So Marty actually is the original writer. Though there’s nothing to suggest he has any songwriting talent. Also, in every timeline, Marty remembers the song as being written and performed by Chuck Berry.
Yeah, but when Marvin calls Chuck, he says (paraphrasing) “You know that new sound you were looking for? Listen to this!”, so it wasn’t merely the song, it was R&B which Marvin was referring.
All Chuck could hear over the phone is fast guitar playing. By then Marty wasn’t playing anything that coiuld be recognized as JBG. He’d gone on to the Who by then, or Hendrix. And that was all it took, I doubt Marvin could remember anything about the song, nor did he write down the lyrics. All he probably remembered was that it used “a blues riff in B” and cranked the guitar. Chuck still came up with the song.
I really like the first movie. It helps that I first saw it in college, possibly at the campus movie night. The second and third are OK but they seem to be trying too hard to link to and reference the first one. And I agree with whoever said adding the whole “Nobody calls me chicken” subplot was a mistake.
Something that started as JBG was playing, but how much could Chuck hear over a 50s phone from another room? I just rewatched it - by the point Marvin held the phone, Marty was just jamming something that only people familiar with the song could have recognized. Next it was hammer-ons and harmonics, and kicking over the amp. Plus, Chuck didn’t see duck walking on the phone.
There’s no way the movie suggests that Marty invented that style. We (the audience) are assumed to know that Marty learned it (directly or indirectly) from Chuck Berry. The gag is that, thanks to the paradoxey magic of time travel, Chuck Berry learned it from his own alternate self.
It’s the same kind of gag that I’m sure has been used in other time travel stories, although I can’t think of any examples right now. Except: I don’t remember, but does Doc Brown get the idea for the flux capacitor from future-Doc via time-traveling Marty?
Nope, he had come up with the idea for the flux capacitor the same day that Marty went back in time. That’s why Doc put that date in the first place.
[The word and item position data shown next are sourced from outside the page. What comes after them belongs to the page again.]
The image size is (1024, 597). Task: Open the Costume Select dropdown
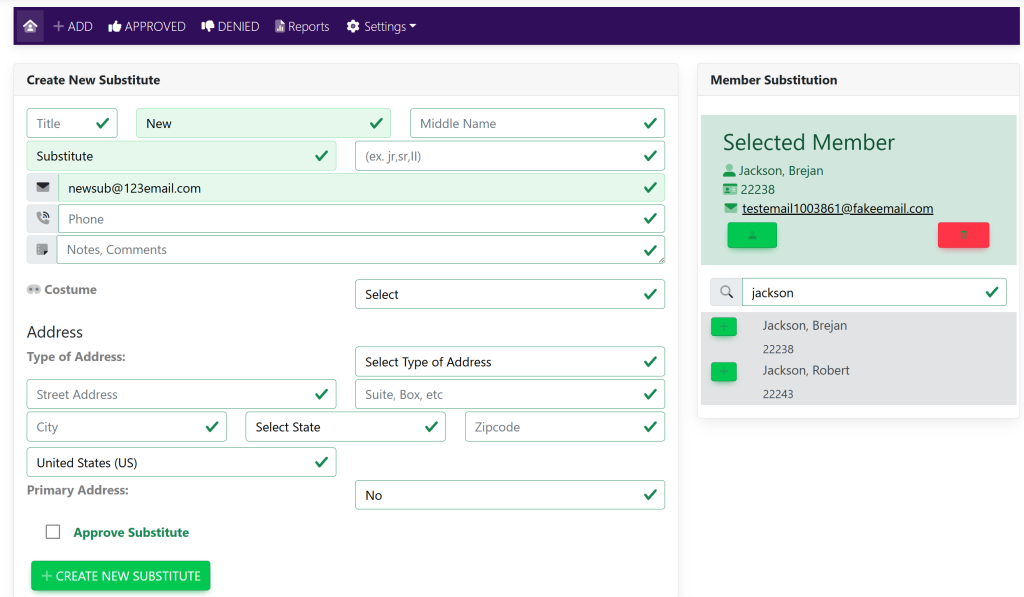point(509,294)
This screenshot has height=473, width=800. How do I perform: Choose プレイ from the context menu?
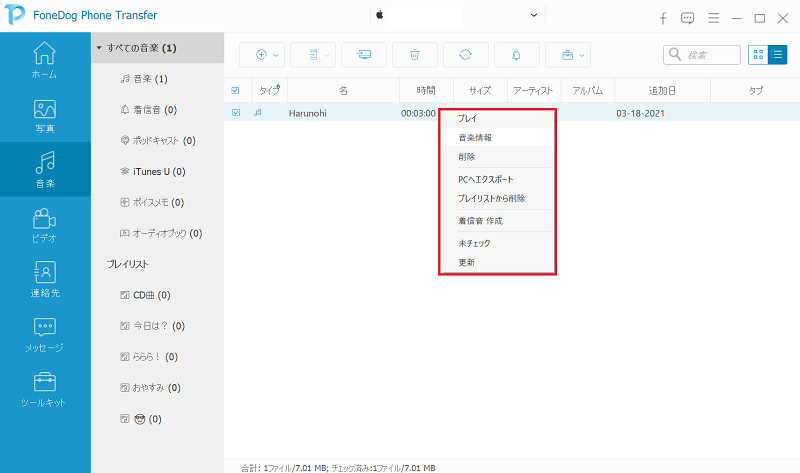click(x=467, y=119)
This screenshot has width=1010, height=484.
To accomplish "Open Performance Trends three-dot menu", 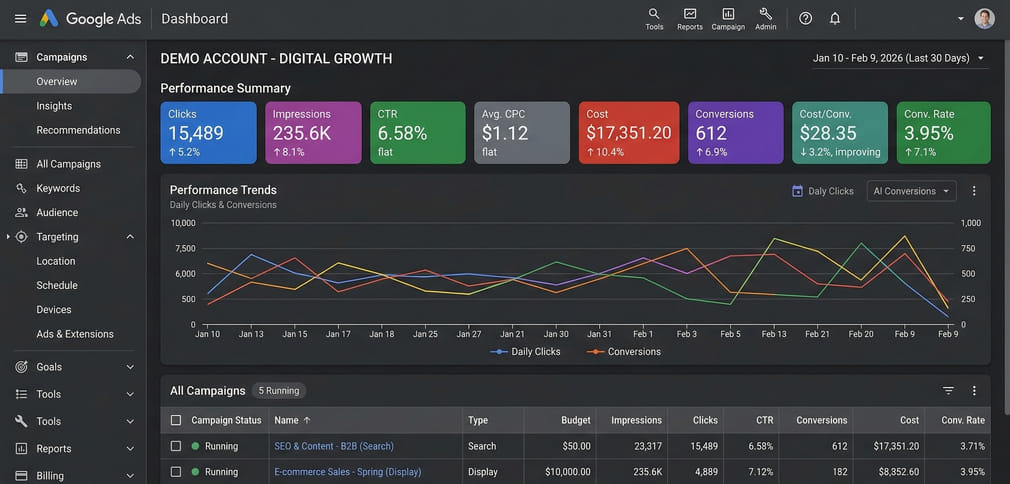I will point(974,191).
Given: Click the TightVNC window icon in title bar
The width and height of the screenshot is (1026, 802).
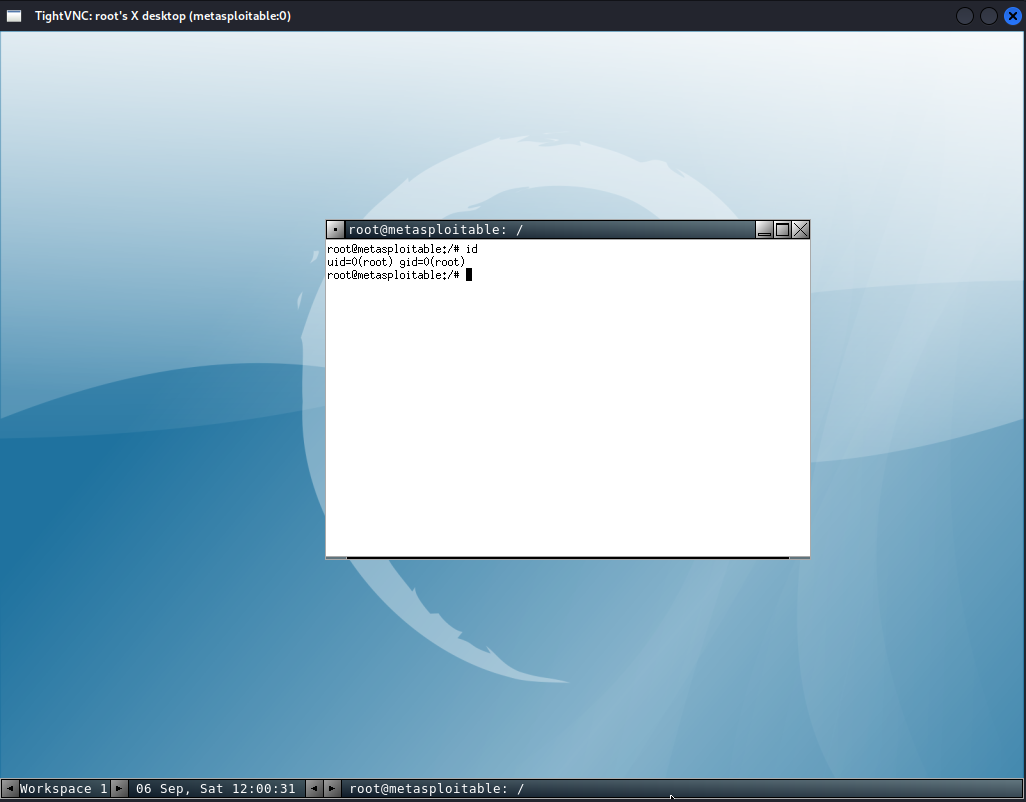Looking at the screenshot, I should pyautogui.click(x=15, y=16).
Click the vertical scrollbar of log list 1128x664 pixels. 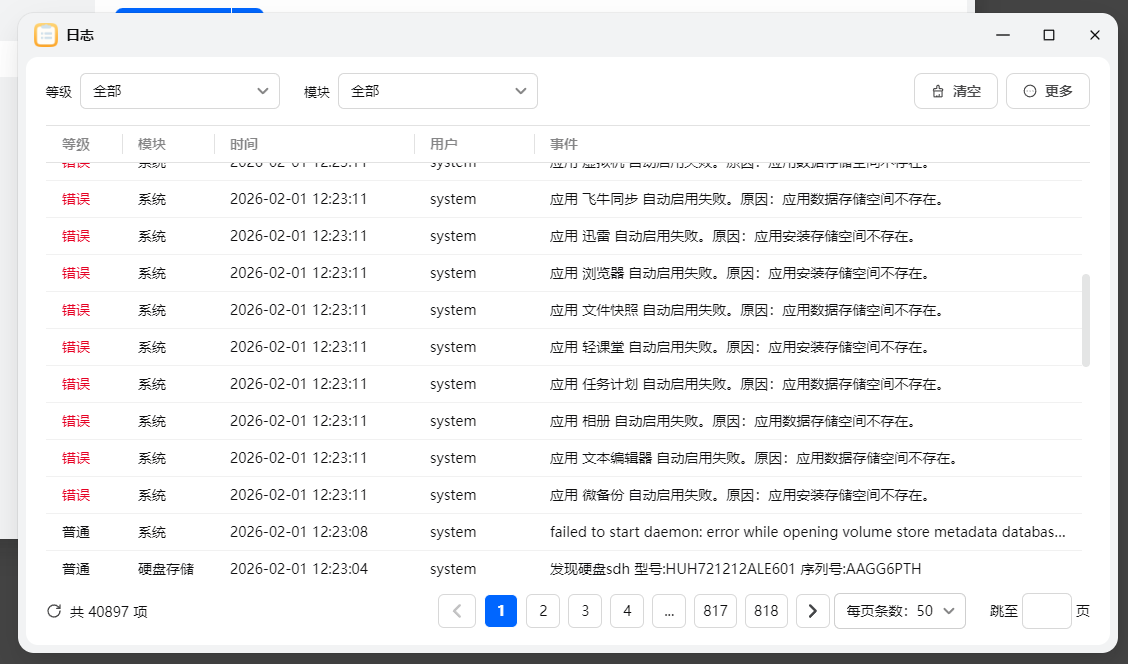1086,320
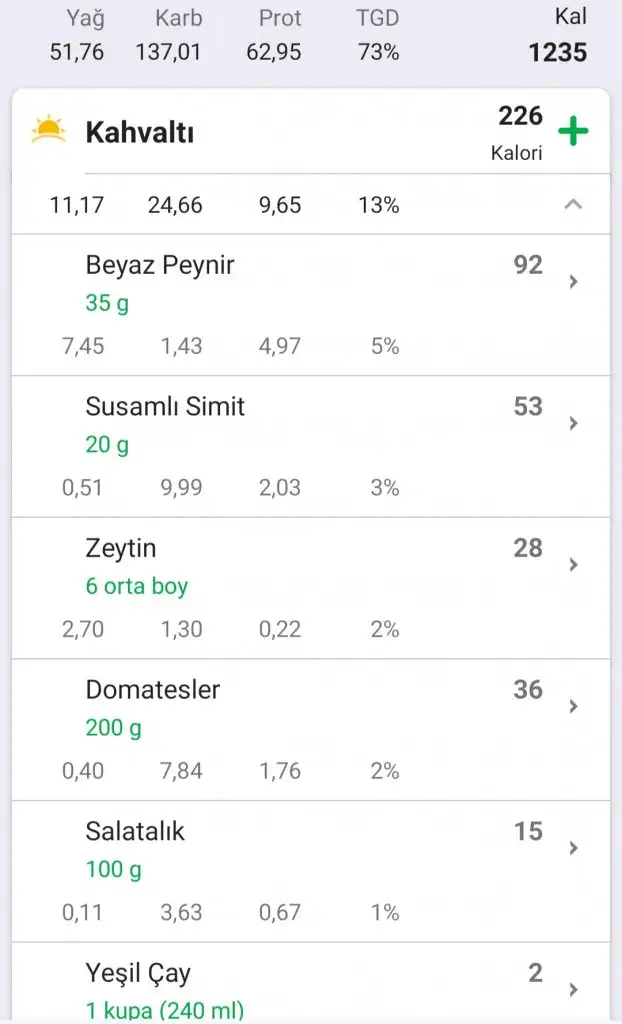Tap the Yeşil Çay arrow icon
This screenshot has width=622, height=1024.
[573, 989]
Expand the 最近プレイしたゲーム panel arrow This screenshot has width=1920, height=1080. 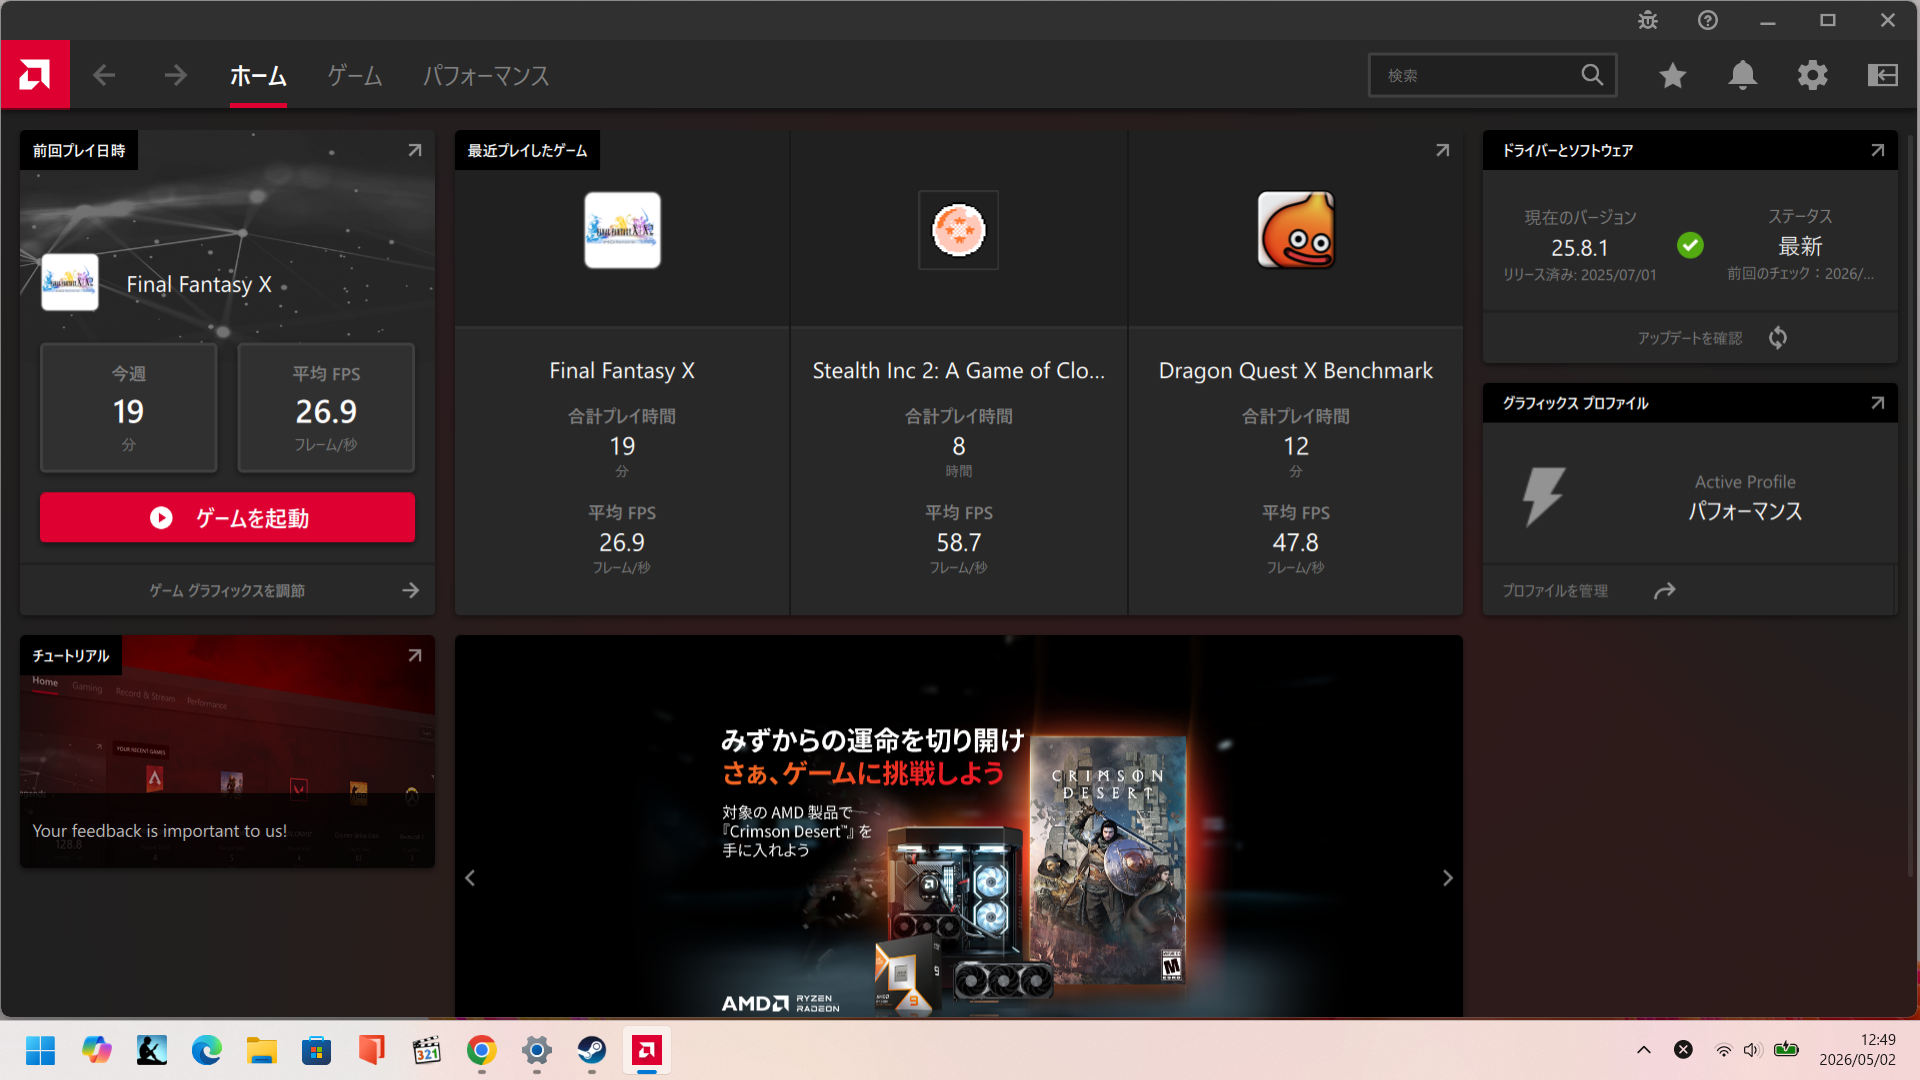1443,151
And then Marty is able to convince him that he’s from the future by telling him he knows about the flux capacitor.
[T]he history of the characters that Bob Zemeckis and I created is this…
For years, Marty was told that Doc Brown was dangerous, a crackpot, a lunatic. So, being a red-blooded American teenage boy, age 13 or 14, he decided to find out just why this guy was so dangerous. Marty snuck into Doc’s lab, and was fascinated by all the cool stuff that was there. when Doc found him there, he was delighted to find that Marty thought he was cool and accepted him for what he was. Both of them were the black sheep in their respective environments. Doc gave Marty a part-time job to help with experiments, tend to the lab, tend to the dog, etc.
C’mon guys. The intent was obvious, hell, it was the entire joke. Going into the acoustics of the available phone equipment is seriously avoiding the point.
But it definitely suggests that! “You know that new sound you’re looking for?” is not Marvin saying “Hey, this white guy kicked up the gain on my Marshall… maybe you oughtta try that”, no, it’s Marvin saying “Hey, this white guy is playing a form of music unknown to us.”
Marty McFly plays guitar in a band and has a hot girlfriend, so I an rather unconvinced he’s any sort of social pariah. Having the school principal hate you doesn’t mean much.